[BEGIN]
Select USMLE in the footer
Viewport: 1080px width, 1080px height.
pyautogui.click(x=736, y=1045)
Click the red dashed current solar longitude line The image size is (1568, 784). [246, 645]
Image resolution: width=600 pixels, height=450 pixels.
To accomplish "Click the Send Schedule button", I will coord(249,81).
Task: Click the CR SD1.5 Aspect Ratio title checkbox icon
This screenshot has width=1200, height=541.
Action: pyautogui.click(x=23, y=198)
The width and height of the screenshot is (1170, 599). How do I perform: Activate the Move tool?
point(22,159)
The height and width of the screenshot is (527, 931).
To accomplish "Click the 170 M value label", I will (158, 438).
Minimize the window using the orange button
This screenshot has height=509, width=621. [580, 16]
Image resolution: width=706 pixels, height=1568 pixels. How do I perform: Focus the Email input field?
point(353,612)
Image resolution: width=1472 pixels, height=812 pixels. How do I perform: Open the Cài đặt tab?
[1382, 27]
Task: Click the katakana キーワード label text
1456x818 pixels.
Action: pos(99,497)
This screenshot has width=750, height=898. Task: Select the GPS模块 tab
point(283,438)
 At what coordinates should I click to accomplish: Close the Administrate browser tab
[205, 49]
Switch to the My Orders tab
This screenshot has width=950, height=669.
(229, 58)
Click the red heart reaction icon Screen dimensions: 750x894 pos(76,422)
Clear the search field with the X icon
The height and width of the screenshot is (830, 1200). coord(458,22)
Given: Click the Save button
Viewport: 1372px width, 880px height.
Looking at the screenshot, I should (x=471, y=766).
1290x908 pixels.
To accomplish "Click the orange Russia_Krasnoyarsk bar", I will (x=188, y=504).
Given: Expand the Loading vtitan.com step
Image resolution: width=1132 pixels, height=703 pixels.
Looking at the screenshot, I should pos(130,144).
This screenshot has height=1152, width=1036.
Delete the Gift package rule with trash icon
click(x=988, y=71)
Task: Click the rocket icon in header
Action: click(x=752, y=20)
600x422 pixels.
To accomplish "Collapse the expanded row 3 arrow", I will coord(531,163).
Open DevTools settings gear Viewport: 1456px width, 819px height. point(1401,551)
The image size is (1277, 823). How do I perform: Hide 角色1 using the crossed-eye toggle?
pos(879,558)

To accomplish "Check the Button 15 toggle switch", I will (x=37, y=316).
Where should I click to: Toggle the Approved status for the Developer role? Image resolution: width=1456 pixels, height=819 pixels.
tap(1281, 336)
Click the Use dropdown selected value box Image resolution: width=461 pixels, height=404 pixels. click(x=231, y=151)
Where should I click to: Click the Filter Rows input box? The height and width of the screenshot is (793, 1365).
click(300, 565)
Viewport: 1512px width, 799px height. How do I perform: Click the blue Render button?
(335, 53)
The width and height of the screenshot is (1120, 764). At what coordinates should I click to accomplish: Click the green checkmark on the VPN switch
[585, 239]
[END]
§ **Task**
Rewrite the records above with "How do I perform" replaced by "How can I do" everywhere it appears, leaving everything else unchanged.

§ **Task response**
Select USMLE in the footer
Viewport: 1080px width, 1080px height.
pyautogui.click(x=736, y=1045)
Click the red dashed current solar longitude line The image size is (1568, 784). [246, 645]
Image resolution: width=600 pixels, height=450 pixels.
To accomplish "Click the Send Schedule button", I will coord(249,81).
Task: Click the CR SD1.5 Aspect Ratio title checkbox icon
This screenshot has width=1200, height=541.
Action: pyautogui.click(x=23, y=198)
The width and height of the screenshot is (1170, 599). How can I do: Activate the Move tool?
point(22,159)
The height and width of the screenshot is (527, 931).
To accomplish "Click the 170 M value label", I will (158, 438).
Minimize the window using the orange button
This screenshot has height=509, width=621. [580, 16]
Image resolution: width=706 pixels, height=1568 pixels. How can I do: Focus the Email input field?
point(353,612)
Image resolution: width=1472 pixels, height=812 pixels. How can I do: Open the Cài đặt tab?
[1382, 27]
Task: Click the katakana キーワード label text
1456x818 pixels.
Action: pos(99,497)
This screenshot has width=750, height=898. Task: Select the GPS模块 tab
point(283,438)
 At what coordinates should I click to accomplish: Close the Administrate browser tab
[205, 49]
Switch to the My Orders tab
This screenshot has width=950, height=669.
(229, 58)
Click the red heart reaction icon Screen dimensions: 750x894 pos(76,422)
Clear the search field with the X icon
The height and width of the screenshot is (830, 1200). coord(458,22)
Given: Click the Save button
Viewport: 1372px width, 880px height.
Looking at the screenshot, I should (x=471, y=766).
1290x908 pixels.
To accomplish "Click the orange Russia_Krasnoyarsk bar", I will (x=188, y=504).
Given: Expand the Loading vtitan.com step
Image resolution: width=1132 pixels, height=703 pixels.
Looking at the screenshot, I should pos(130,144).
This screenshot has height=1152, width=1036.
Delete the Gift package rule with trash icon
click(x=988, y=71)
Task: Click the rocket icon in header
Action: click(x=752, y=20)
600x422 pixels.
To accomplish "Collapse the expanded row 3 arrow", I will coord(531,163).
Open DevTools settings gear Viewport: 1456px width, 819px height. point(1401,551)
The image size is (1277, 823). How can I do: Hide 角色1 using the crossed-eye toggle?
pos(879,558)

To accomplish "Check the Button 15 toggle switch", I will (x=37, y=316).
Where should I click to: Toggle the Approved status for the Developer role? Image resolution: width=1456 pixels, height=819 pixels.
tap(1281, 336)
Click the Use dropdown selected value box Image resolution: width=461 pixels, height=404 pixels. click(x=231, y=151)
Where should I click to: Click the Filter Rows input box? The height and width of the screenshot is (793, 1365).
click(300, 565)
Viewport: 1512px width, 799px height. How can I do: Click the blue Render button?
(335, 53)
The width and height of the screenshot is (1120, 764). At what coordinates should I click to accomplish: Click the green checkmark on the VPN switch
[585, 239]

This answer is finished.